A DUBLIN-WIDE garda operation aimed at burglars has brought more than 5,000 arrests but just a fifth of these resulted in convictions.
Operation Acer was launched in March 2012 to specifically target criminals involved in burglary and theft in the capital.
Figures published by the Minister for Justice Frances Fitzgerald show that the operation has led to 5,389 arrests and 2,746 charges for burglary were brought.
However the clampdown has led to just 1,087 convictions for burglary in the Dublin area as of February this year.
According to the Minister, Operation Acer is complimented by Operation Creeper which sees burglary suspects placed under surveillance. Both are linked to Operation Fiacla, the national campaign to stamp out burglaries.
The Department of Justice is currently carrying out “a broader and urgent review of the criminal justice system’s response to the problem of burglaries” according to the Minister.
Funding is also being made available for “specialised vehicles” to support gardai responding to crimes being committed by highly mobile gangs.
According to gardai, operations such as Acer “use advanced analytical and intelligence methods to disrupt criminals and dismantle their networks”, are part of a new type of operation being rolled out in recent years.

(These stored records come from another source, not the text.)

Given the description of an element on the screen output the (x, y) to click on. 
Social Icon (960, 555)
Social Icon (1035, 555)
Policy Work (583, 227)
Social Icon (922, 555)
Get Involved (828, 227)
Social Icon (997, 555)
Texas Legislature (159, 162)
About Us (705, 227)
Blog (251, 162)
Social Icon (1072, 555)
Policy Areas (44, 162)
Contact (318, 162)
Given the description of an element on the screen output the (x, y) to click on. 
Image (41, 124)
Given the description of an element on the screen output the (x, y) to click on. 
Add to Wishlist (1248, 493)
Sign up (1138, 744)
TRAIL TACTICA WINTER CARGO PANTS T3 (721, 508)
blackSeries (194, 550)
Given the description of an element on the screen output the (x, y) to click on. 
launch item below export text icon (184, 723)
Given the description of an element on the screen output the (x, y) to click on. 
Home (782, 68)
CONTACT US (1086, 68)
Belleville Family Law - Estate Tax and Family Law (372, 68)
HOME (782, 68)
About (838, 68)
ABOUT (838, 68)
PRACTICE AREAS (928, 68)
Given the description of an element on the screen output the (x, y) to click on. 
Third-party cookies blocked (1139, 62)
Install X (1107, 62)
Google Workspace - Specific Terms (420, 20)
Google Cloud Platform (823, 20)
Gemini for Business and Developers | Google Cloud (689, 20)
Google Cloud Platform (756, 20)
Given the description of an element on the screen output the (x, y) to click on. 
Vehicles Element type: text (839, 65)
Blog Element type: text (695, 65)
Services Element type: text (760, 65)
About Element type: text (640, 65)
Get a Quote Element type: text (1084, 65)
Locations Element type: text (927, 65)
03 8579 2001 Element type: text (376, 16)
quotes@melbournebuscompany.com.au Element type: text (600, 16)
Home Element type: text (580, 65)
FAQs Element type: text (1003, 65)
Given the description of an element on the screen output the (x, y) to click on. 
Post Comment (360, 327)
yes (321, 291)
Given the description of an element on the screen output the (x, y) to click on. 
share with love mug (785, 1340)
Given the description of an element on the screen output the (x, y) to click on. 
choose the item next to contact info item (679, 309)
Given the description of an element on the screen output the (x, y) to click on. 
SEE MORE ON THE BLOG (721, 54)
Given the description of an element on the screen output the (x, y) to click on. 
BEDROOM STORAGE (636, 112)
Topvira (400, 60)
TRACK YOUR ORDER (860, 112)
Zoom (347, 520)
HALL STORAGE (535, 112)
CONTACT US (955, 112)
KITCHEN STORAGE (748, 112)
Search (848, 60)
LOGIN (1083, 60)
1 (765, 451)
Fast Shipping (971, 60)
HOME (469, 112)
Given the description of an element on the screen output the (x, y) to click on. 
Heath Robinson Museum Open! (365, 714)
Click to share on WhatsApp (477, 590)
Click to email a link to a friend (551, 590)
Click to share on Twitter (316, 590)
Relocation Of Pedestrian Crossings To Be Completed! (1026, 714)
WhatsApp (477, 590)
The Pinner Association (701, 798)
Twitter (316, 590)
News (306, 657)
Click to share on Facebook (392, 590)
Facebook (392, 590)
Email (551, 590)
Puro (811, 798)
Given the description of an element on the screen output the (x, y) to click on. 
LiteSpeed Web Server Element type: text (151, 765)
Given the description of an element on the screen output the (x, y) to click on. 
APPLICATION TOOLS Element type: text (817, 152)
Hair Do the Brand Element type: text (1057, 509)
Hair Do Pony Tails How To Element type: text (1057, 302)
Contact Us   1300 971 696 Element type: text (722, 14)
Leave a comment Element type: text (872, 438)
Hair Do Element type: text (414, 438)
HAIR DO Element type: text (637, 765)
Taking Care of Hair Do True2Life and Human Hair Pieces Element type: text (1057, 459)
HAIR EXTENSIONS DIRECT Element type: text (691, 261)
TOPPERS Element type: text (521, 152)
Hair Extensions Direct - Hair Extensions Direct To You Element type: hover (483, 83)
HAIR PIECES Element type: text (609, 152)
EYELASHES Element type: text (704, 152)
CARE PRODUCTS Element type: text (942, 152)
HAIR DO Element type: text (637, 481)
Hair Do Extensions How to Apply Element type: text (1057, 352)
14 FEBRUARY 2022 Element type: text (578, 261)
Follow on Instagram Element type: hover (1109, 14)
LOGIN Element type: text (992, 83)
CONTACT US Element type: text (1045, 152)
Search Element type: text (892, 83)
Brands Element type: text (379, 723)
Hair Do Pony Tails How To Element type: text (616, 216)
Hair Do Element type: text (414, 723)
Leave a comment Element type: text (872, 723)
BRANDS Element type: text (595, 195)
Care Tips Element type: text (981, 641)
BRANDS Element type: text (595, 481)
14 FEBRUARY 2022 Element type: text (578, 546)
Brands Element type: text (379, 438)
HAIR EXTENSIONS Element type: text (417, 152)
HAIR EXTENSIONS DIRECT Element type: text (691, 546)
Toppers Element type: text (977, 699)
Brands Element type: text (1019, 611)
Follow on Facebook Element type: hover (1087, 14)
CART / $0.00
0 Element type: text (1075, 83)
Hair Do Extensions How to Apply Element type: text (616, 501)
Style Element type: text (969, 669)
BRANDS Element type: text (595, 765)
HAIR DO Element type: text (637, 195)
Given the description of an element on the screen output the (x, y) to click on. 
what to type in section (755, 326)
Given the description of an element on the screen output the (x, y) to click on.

The information about the garda operation was provided in response to a parliamentary question concerning the shorter opening hours in Terenure Garda station.
In the vicinity of the south Dublin station burglaries had spiked by 24pc compared to last year.
There are 90 gardai attached to the station which is open to the public between 7am and 9pm. Out of hours calls are directed to the nearby Rathmines station.